Most of the above work focus on setting up and maintaining a routing path between two vehicles in an IVC network. In contrast, this paper differs from these work in that it investigates the potential of using IVC to extend the coverage area of roadside wireless access points.

Recently, in [13] the authors studied the strategy used to deploy wireless access points for outdoor wireless local area networks. Although they also studied the effects of AP (access point) distance on the performance of an outdoor wireless local area network, there are some important differences between the two papers. First, the approach taken in their paper (analytical) is different from that taken in this paper (trace-based simulation). Second, the performance metrics studied in their paper (throughput, link utilization) are also different from those studied in this paper (connection setup blocking probability, connection lifetime, connection hop count).

Recently, some location-aware routing protocols (e.g., [14]) have been proposed to use mobile nodes’ location information to greedily route packets toward their destination nodes. This type of routing protocols do not need to install states in mobile nodes to find a path, set up a path, and maintain a path as traditional routing protocols do (e.g., [15] and [16]). Although location-aware routing protocols are different from traditional routing protocols, using which specific routing protocol is irrelevant to the results reported in this paper. This is because in this paper we assume that an ideal routing protocol is used, which can immediately detect routing path breakage and set up a new routing path between any two nodes.

III. SIMULATIONSETTINGS

A. Traffic Simulator

The microscopic traffic simulator that we used to generate mobility traces of vehicles is VISSIM 3.60, which is a commercial software developed by PTV Planung Transport Verkehr AG company, located in Germany. VISSIM uses the psycho-physical driver behavior models developed by Wiede-mann [17], [18] to model vehicles moving on the highways. This includes acceleration/deceleration, car-following, lane-changing, and other driver behaviors. Stochastic distributions of speed and spacing thresholds can be set for individual driver behavior. According to the user manual, the models have been calibrated through multiple field measurements at the Technical University of Karlsruhe, Germany. In addition,

field measurements are periodically performed to make sure that updates of model parameters reflect recent driver behavior and vehicle improvements.

B. Highways System

The topology of the highway used in this study is depicted in Figure 1. It is a rectangular closed system with 4 circular corners and has 3 lanes in each direction. Its length and width are 8 Km and 5 Km, respectively. The width of each lane is 3 meters. There are no entrances and exits on this highway system.

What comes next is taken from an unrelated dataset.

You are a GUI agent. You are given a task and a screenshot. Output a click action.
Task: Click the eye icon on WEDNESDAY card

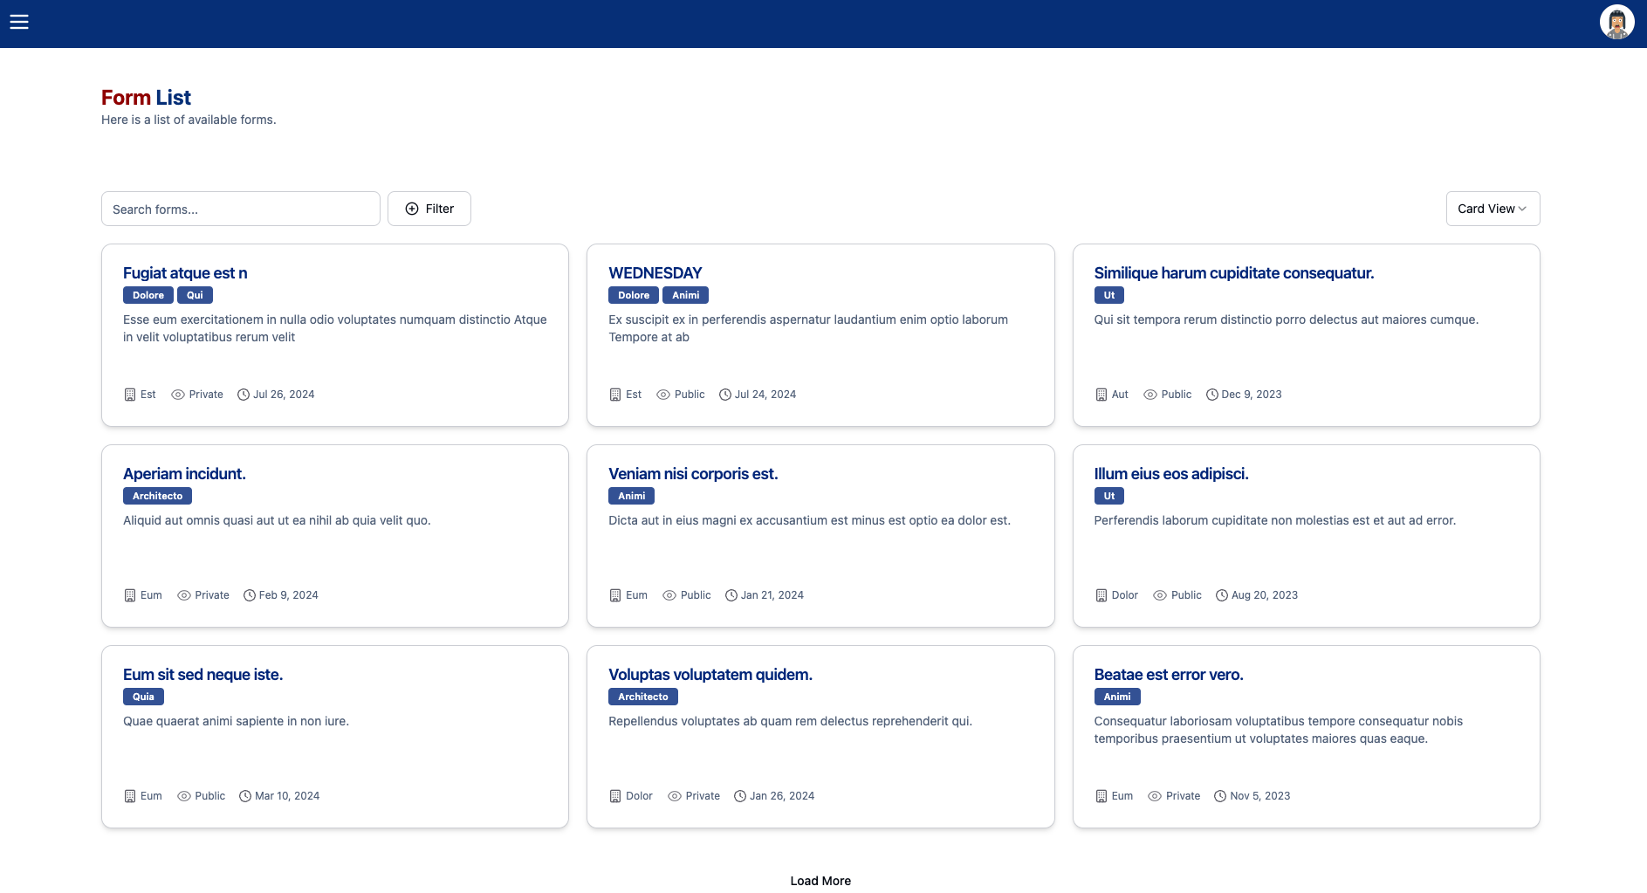663,395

Although the chosen highway topology may not be very realistic compared to highways in the real world, we think that their difference is irrelevant from the viewpoint of DSRC (Dedicated Short Range Communication) [19], [20] wireless transmission. It is true that a real-world highway may not look like a rectangle and instead may have several curves. However, for the safety of high-speed driving, the radii of these curves usually are very large (e.g., a few kilometers). This property makes these curves effectively equivalent to straight lines when the 100-meter DSRC wireless transmission range is used.

Vehicles are injected into this system in both directions at the top-left corner. The injection rate is 1,000 vehicles per simulated hour in each direction. After all vehicles have entered the system, they move freely in the highway system according to their own desired speeds, vehicle characteristics, and driving behavior.

Since vehicles are assigned different desired speeds and different thresholds for changing lanes for achieving their desired speeds, a vehicle may thus (1) move at its desired speed when there is no slower vehicle ahead of it, (2) follow the lead vehicle patiently, which may happen when the lead vehicle is slower but the difference between the lead vehicle’s speed and its own desired speed is still tolerable, or (3) decide to change lanes to pass the lead vehicle if the speed difference is intolerable.

The vehicle mobility traces are taken after all vehicles have entered the highway system and have been moving for at least one simulated hour. Ten traces are taken and each one lasts for 300 seconds. In this paper, the reported performance results are averaged results from these traces. We have also computed the standard deviation of a performance metric from these traces. These standard deviations usually are less than 5% of their corresponding averages. To make performance curves easy to read rather than being cluttered up with standard deviation points, in the presented performance plots, only average points are plotted and standard deviation points are omitted.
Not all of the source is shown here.